Telles, étaient, au dix-septième siècle, les mœurs des futurs pasteurs de la Saxe luthérienne, d'après le témoignage authentique que leur rendent le recteur et les professeurs de l'université luthérienne d'Iéna; sur quoi il est facile de s'imaginer quelles étaient et devaient être les mœurs du peuple.

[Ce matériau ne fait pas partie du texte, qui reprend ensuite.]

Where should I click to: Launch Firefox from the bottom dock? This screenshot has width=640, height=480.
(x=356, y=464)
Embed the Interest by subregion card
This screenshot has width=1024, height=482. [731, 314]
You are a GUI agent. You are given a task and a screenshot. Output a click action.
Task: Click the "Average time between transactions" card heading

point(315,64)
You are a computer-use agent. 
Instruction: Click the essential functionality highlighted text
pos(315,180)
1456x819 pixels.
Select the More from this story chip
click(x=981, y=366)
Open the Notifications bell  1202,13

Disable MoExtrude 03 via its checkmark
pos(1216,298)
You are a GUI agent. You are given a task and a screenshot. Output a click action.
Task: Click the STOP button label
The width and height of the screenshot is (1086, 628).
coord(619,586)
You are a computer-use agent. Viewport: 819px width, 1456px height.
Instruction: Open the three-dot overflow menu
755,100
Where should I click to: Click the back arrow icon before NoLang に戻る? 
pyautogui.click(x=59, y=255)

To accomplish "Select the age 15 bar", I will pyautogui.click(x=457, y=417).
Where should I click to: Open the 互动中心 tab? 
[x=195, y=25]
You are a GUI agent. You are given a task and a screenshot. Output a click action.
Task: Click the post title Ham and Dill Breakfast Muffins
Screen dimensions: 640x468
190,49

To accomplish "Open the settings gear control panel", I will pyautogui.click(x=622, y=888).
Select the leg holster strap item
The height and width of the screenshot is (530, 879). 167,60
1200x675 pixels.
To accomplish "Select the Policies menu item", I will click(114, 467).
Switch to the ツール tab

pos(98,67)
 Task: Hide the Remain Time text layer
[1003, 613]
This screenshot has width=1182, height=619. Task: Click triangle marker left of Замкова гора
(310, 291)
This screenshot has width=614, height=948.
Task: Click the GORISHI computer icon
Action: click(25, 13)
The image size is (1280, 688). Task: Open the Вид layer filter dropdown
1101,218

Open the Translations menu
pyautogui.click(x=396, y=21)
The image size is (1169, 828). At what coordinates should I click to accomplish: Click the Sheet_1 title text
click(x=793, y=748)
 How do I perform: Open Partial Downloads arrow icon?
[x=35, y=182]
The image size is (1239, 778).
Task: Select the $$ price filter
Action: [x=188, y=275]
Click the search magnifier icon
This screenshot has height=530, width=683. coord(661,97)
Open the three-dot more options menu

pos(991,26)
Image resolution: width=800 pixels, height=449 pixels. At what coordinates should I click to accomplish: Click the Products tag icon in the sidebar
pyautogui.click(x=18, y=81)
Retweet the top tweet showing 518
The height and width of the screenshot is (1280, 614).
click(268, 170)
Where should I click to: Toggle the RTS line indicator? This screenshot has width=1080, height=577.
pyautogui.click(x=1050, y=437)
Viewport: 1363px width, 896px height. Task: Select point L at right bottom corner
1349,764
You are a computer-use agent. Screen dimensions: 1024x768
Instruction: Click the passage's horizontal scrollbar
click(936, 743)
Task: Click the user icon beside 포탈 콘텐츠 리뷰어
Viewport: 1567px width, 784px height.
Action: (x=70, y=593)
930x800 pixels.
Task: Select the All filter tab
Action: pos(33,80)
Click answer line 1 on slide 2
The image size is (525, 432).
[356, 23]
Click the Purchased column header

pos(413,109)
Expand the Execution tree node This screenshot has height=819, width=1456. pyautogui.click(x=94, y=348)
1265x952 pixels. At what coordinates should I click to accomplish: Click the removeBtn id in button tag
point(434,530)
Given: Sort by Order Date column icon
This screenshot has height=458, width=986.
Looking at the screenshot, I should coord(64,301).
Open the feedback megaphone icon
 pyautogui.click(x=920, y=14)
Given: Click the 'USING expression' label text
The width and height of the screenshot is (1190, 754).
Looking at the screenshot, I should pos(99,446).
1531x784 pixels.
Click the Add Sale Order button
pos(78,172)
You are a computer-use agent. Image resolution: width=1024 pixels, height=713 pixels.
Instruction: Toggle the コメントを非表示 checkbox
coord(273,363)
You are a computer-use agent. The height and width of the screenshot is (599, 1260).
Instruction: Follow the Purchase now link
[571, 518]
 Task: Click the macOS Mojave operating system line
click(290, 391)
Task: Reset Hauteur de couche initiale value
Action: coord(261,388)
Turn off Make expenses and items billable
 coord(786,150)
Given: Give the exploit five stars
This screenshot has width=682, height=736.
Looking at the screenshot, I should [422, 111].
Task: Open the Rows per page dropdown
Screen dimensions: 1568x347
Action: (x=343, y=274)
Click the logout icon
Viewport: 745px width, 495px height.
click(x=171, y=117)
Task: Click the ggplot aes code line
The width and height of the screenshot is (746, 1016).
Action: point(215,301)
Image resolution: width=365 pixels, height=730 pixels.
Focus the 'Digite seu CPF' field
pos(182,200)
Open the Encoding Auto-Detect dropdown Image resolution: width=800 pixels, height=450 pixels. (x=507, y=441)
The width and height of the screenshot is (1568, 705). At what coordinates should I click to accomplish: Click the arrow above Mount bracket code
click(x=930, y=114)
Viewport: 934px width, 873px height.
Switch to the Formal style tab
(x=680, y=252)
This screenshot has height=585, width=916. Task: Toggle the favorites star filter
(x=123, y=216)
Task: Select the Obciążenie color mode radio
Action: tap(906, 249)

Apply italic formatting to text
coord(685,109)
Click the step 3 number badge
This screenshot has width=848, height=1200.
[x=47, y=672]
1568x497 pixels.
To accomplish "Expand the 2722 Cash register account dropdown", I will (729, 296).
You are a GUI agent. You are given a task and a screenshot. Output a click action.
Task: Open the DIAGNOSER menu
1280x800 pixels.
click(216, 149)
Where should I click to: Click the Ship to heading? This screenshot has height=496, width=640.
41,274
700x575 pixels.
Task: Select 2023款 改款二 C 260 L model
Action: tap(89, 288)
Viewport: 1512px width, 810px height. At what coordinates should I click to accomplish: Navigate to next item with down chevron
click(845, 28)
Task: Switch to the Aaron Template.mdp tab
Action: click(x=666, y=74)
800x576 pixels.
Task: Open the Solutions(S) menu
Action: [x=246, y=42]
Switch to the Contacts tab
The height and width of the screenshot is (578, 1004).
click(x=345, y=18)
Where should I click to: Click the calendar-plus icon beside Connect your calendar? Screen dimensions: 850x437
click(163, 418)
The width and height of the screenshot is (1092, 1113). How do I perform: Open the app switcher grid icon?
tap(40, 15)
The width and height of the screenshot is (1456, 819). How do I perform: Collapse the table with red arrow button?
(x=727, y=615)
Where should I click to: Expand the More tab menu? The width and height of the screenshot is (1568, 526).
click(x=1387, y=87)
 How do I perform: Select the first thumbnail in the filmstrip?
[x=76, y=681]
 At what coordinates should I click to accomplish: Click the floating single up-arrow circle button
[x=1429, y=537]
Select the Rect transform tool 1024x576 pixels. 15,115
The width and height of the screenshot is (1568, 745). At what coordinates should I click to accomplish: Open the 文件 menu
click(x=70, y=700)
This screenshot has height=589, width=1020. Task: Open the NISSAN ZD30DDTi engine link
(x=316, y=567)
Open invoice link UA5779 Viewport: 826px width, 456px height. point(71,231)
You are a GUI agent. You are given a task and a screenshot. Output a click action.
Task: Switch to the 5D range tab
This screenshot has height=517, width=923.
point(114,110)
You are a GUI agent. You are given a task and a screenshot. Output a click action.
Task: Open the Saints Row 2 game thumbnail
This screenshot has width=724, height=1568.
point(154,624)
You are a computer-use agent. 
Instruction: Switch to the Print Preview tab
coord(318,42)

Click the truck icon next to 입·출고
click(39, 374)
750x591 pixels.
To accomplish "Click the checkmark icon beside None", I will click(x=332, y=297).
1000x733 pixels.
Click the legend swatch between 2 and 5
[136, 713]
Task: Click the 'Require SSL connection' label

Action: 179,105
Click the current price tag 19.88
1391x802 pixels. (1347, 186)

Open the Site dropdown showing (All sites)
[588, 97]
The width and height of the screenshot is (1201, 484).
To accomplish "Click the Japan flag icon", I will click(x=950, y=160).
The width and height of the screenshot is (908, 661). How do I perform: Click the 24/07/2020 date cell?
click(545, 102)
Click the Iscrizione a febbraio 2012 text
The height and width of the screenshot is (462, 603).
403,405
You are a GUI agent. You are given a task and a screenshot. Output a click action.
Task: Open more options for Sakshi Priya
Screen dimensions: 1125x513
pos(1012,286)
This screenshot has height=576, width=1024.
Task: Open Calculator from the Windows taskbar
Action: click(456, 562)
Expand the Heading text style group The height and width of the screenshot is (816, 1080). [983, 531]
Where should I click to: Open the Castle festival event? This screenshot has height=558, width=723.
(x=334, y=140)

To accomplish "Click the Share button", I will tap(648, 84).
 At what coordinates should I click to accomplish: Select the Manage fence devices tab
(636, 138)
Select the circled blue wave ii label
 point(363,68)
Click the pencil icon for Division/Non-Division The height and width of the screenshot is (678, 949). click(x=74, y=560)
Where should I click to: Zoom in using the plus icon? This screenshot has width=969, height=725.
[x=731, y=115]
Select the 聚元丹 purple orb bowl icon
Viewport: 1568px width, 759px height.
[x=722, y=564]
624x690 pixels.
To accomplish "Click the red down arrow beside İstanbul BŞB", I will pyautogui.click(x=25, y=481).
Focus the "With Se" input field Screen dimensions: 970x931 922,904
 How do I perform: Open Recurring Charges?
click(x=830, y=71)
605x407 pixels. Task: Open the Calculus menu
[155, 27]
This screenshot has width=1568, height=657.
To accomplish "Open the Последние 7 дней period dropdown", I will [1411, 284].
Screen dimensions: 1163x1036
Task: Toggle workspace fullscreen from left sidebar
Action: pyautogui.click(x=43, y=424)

Un ministre luthérien de l'époque, Jean-Valentin André, déplore la démoralisation de ses confrères. On ne regardait la théologie, ainsi que la logique et la rhétorique, que comme une science propre à se faire un nom. On aimait beaucoup mieux rabaisser le mérite des bonnes œuvres, que de faire des bonnes œuvres. Quiconque s'efforçait de mener une bonne vie, était flétri du nom d'enthousiaste, schwenkfeldien, d'anabaptiste: dès-lors le peuple le regardait comme un athée, un hérétique, un hypocrite, un suppôt du diable 2. Un cordonnier de Goerlitz en Saxe, Jacob Boehm, entreprit de remédier à tant de mal par des écrits. Il avait du zèle, de la piété et un certain talent pour écrire : s'il eût été catholique et sous la direction d'un Vincent de Paul, il aurait pu faire grand bien; mais protestant, n'ayant d'autre règle que soi-même, il mêla de prétendues révélations et les rêveries de l'alchimie à des choses d'ailleurs bonnes : ce qui augmenta la confusion. Des pasteurs luthériens prêchèrent contre lui, et il mourut en 1624 3.